I’ve never believed in soul mates mostly because if I did, then it would be an exercise in masochism. Knowing my luck, if there was one true love on earth placed here just for me, she’s most likely a Sherpa in the Himalayas or a shopkeeper in Kabul. The chances of her living in West Hollywood are slim to none.
The romantic Angelenos that believe in soul mates call my view cynical, but I consider it the exact opposite. I’d like nothing more than to have great love, and I don’t want to leave it to chance to find it.
Think about it – when you look at it rationally, the idea of “soul mates” doesn’t even make sense.
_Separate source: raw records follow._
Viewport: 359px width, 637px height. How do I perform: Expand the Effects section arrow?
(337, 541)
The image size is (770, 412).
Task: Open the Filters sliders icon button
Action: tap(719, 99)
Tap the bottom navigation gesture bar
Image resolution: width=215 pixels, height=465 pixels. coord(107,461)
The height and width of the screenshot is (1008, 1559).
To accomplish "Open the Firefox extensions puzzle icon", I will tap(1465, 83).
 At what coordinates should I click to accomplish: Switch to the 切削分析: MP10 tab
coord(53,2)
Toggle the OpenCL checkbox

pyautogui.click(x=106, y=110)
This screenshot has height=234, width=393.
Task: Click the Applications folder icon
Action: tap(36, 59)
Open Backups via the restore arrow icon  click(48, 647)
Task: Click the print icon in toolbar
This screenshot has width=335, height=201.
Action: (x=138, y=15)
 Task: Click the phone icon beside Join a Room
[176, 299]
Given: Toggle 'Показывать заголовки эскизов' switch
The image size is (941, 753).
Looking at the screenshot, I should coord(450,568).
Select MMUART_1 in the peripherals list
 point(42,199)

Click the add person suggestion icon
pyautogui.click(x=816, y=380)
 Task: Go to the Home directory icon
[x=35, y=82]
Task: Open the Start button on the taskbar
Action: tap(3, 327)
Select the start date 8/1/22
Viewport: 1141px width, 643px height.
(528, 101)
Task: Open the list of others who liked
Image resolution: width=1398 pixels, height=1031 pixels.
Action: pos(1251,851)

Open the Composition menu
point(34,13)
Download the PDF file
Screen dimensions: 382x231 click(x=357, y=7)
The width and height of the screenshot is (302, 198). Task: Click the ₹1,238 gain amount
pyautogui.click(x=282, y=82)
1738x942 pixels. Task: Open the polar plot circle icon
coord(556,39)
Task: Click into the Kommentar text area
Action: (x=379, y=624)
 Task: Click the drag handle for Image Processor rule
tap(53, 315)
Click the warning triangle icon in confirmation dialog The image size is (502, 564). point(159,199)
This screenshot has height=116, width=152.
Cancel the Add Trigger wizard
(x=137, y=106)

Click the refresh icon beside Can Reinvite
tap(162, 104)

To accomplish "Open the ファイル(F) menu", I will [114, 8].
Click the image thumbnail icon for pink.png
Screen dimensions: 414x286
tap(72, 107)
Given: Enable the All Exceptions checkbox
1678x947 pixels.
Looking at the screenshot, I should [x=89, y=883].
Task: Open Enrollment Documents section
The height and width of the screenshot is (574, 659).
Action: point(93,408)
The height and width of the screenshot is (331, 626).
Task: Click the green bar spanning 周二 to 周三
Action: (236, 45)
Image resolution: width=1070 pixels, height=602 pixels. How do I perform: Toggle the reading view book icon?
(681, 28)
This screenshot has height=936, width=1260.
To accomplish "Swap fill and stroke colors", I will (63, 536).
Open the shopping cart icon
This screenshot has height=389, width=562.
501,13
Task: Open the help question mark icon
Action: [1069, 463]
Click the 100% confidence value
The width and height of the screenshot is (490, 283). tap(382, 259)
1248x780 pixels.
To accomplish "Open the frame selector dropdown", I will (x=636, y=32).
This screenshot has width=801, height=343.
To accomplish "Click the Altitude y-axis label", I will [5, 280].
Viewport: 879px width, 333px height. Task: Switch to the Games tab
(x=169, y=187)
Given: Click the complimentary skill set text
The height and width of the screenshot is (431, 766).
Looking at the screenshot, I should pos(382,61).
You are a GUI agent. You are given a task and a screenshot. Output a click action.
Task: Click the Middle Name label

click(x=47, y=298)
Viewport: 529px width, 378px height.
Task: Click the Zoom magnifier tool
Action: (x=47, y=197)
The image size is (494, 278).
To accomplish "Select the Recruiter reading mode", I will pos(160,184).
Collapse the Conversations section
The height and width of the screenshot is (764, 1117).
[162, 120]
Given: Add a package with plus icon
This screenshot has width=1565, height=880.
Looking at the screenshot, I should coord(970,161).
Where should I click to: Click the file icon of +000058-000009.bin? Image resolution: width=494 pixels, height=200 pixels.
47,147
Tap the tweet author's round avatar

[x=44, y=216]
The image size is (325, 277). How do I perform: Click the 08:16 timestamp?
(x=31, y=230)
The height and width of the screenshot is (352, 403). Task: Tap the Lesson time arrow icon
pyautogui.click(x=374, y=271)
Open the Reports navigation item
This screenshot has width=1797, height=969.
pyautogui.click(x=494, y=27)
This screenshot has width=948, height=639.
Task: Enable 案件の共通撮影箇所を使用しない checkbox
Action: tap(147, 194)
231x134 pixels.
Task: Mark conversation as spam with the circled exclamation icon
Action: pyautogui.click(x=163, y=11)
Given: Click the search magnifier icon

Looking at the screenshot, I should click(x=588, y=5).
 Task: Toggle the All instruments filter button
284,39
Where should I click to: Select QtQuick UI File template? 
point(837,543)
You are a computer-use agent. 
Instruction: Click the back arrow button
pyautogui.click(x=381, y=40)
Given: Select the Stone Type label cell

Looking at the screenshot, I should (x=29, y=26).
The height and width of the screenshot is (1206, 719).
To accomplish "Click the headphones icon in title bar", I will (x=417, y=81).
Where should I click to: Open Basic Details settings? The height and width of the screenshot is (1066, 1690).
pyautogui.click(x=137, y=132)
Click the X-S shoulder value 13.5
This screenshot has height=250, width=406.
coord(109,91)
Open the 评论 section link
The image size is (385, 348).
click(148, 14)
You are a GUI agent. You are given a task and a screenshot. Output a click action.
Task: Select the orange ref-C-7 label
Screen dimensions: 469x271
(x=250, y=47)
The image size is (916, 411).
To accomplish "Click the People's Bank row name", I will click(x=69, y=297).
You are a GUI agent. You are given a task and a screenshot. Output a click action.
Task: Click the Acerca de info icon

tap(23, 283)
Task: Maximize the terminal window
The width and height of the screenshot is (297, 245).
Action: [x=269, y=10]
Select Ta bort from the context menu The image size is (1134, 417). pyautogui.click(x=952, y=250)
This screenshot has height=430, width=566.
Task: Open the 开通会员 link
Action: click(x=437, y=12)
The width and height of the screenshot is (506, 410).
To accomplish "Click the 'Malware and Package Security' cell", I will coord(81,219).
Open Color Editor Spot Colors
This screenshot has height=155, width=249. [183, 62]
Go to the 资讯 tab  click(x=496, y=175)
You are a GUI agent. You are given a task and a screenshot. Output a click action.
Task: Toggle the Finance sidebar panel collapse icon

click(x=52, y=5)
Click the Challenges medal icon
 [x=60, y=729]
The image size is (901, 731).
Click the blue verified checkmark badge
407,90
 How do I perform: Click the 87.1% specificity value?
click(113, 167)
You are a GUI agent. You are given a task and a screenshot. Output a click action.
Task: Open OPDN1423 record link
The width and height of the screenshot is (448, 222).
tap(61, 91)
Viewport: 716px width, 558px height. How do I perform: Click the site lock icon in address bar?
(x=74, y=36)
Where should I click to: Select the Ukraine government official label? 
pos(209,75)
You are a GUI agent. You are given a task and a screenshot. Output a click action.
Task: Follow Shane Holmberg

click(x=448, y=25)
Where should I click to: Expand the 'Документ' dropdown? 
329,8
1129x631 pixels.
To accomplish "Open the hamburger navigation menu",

Where did you first hear it? Most likely from pop culture – movies, books or TV, many of which also tell you that you’re too fat, too poor, and too dentally-imperfect (seriously, the immaculate teeth thing is getting ridiculous) to ever be worthy of love.
Where you didn’t hear about soul mates is from the wise old man sitting on the rocking chair discussing his 60-year marriage – more likely it was from Ryan Reynolds.
So why do we hold on to “soul mates” as anything other than fiction? Because we’re in love with the romanticism and finality of the idea – that the universe really did put someone on earth just for you, and all you have to do is locate him/her on the globe, then sit back and enjoy the lifelong happiness.
Unfortunately, if you’re single, believing in soul mates is toxic. It sets everyone you date up for failure – few people on earth can live up to a lofty “soul mate” ideal. By setting the bar to the unreachable, we eliminate anyone who doesn’t fit our preconceived notions.
Because I’ve never bought into this doctrine, it’s allowed me to be more open to meeting women. I’m not looking for anything “perfect” – which can be hard in L.A., where everything is about physical perfection. In reality, I know I may not meet my fantasy pixie dreamgirl with a master’s degree (and if I did, she may not want anything to do with me). But I know that there are plenty of “soul mates” walking around L.A. as we speak. If I just pay attention, I’ll meet at least one of them.
Caper of the week
Go: Montana Ave. in Santa Monica
Park: Free neighborhood parking one block away in the directions away from Montana Ave.
Eat: Mary’s Free Range Chicken at Blue Plate or the Chocolate Candied Orange Cake at Sweet Lady Jane
Drink: The Rocket Science Cabernet at R + D Kitchen or the rotating beer selection at the original Father’s Office
Do: Watch classic Hollywood films at the Aero Theater or grab a latte at Primo Passo Coffee Co. and walk down to the Pacific Ocean.